BEGIN SUPPLIED RECORDS

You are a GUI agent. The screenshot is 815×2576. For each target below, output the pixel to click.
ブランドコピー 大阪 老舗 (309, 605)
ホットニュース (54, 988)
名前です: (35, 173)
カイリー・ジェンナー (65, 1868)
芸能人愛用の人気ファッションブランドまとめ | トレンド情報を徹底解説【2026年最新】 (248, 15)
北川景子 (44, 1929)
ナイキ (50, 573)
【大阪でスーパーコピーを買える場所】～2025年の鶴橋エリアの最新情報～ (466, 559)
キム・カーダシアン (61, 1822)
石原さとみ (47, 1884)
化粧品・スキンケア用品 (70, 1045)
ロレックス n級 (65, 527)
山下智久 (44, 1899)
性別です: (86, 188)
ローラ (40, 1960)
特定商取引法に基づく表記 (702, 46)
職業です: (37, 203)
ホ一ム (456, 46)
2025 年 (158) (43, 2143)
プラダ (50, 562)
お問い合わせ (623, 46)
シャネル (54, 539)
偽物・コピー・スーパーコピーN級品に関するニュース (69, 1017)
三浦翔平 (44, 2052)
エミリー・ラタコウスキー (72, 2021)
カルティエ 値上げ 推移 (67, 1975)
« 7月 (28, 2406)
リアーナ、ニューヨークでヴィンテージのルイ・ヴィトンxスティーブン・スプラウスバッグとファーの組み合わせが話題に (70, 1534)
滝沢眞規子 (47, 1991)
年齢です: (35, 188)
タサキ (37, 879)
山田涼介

END SUPPLIED RECORDS

Give the material again in full, exactly as it appears above.

You are a GUI agent. The screenshot is 815×2576. For each target below, output the pixel to click.
ブランドコピー 大阪 老舗 (309, 605)
ホットニュース (54, 988)
名前です: (35, 173)
カイリー・ジェンナー (65, 1868)
芸能人愛用の人気ファッションブランドまとめ | トレンド情報を徹底解説【2026年最新】 (248, 15)
北川景子 (44, 1929)
ナイキ (50, 573)
【大阪でスーパーコピーを買える場所】～2025年の鶴橋エリアの最新情報～ (466, 559)
キム・カーダシアン (61, 1822)
石原さとみ (47, 1884)
化粧品・スキンケア用品 (70, 1045)
ロレックス n級 (65, 527)
山下智久 (44, 1899)
性別です: (86, 188)
ローラ (40, 1960)
特定商取引法に基づく表記 (702, 46)
職業です: (37, 203)
ホ一ム (456, 46)
2025 年 (158) (43, 2143)
プラダ (50, 562)
お問い合わせ (623, 46)
シャネル (54, 539)
偽物・コピー・スーパーコピーN級品に関するニュース (69, 1017)
三浦翔平 (44, 2052)
エミリー・ラタコウスキー (72, 2021)
カルティエ 値上げ 推移 (67, 1975)
« 7月 (28, 2406)
リアーナ、ニューヨークでヴィンテージのルイ・ヴィトンxスティーブン・スプラウスバッグとファーの組み合わせが話題に (70, 1534)
滝沢眞規子 (47, 1991)
年齢です: (35, 188)
タサキ (37, 879)
山田涼介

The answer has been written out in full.